In the first paragraph of his Beyond the Limits of Thought, Graham Priest notes that we have long speculated about limits, limits that may be unknown but are known to be there nonetheless. ‘For example,’ Priest claims, ‘we can only guess what the limit time for running a mile is; but we know that there is a limit, set by the velocity of light, if not by many more mundane things.’ For the longest time, the 4-minute mile was thought to be such a limit time. From 1852 to 1954 race times slowly crept down from 4:28 to 4:01.3 by Gunder Hagg in 1945. It was nearly 10 years later when, on May 6, 1954, Roger Bannister ran a time of 3:59.4. Here’s the race, with commentary by Bannister.
http://www.youtube.com/watch?v=yWqwi6FcyH8
A little more than six weeks after this race, John Landy broke Bannister’s record, and a few months later Landy and Bannister faced one another in a race that came to be known as the miracle mile where Bannister again broke 4 minutes. Hicham El Guerrouj is the current record holder, at 3:43.13, from this great race in 1999.

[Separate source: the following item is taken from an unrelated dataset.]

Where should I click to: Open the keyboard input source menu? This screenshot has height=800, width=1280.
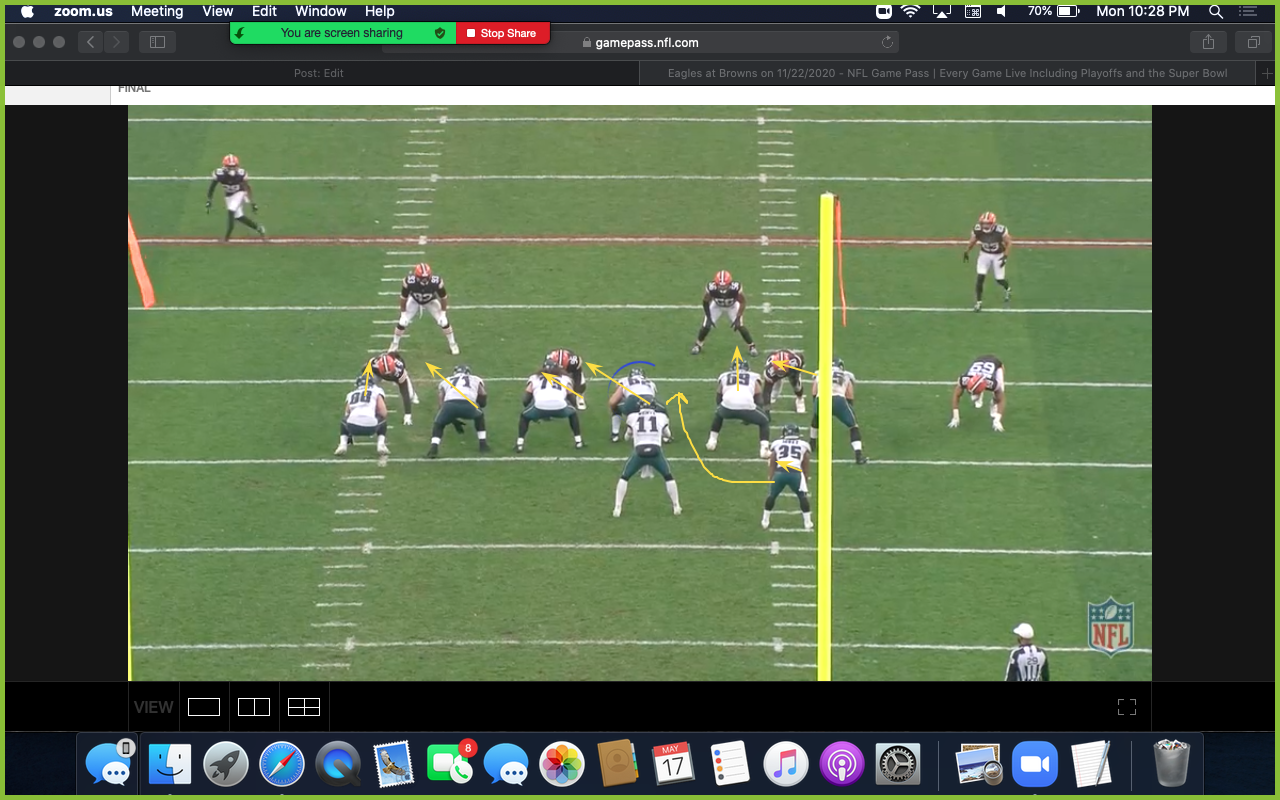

The mile is not run at most track and field events, where distances are measured by the metric system, but clearly the 4 minute mile was not the unreachable limit it was once taken to be. Which brings me back to Priest’s point: we know there are limits, but can we know we know them? This question, when pushed forcefully with respect to the limits of thought, leads to contradictions. But what about more mundane matters, such as the limit time for the mile? It seems to me questions about limits here converge with questions about the limits of thought, especially if one factors in, as I do, Spinoza’s arguments about the inseparability of thought from what a body can do (which I discuss some here). But this is a topic for another post.